• **ISTRUZIONI DEL COMPITO**
Puoi riscrivere queste righe sostituendo "Click" con "Tap" e lasciando invariato tutto il resto? Vale per tutti i record; ometti le immagini dalla risposta.

------------------------------------------------

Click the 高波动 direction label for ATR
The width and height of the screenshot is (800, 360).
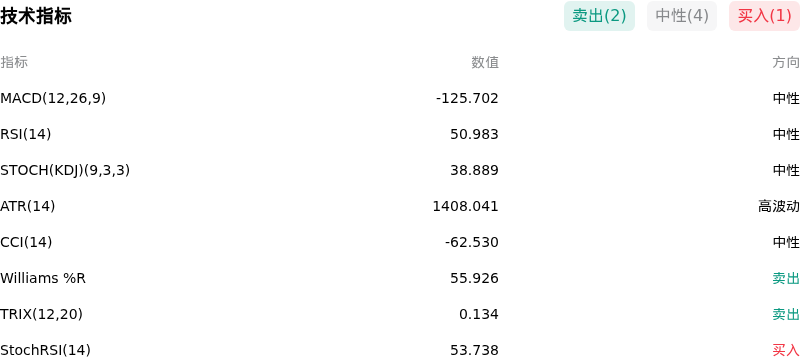[x=779, y=206]
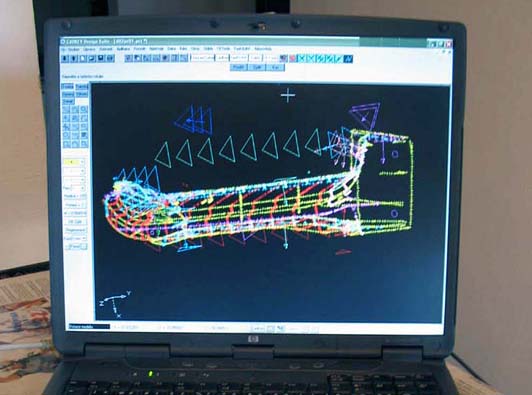Expand the dropdown below the yellow field
The height and width of the screenshot is (395, 532).
74,171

------------------------------------------------

• **RISPOSTA CORRETTA**
Tap the 高波动 direction label for ATR
The width and height of the screenshot is (800, 360).
[x=779, y=206]
Expand the dropdown below the yellow field
The height and width of the screenshot is (395, 532).
74,171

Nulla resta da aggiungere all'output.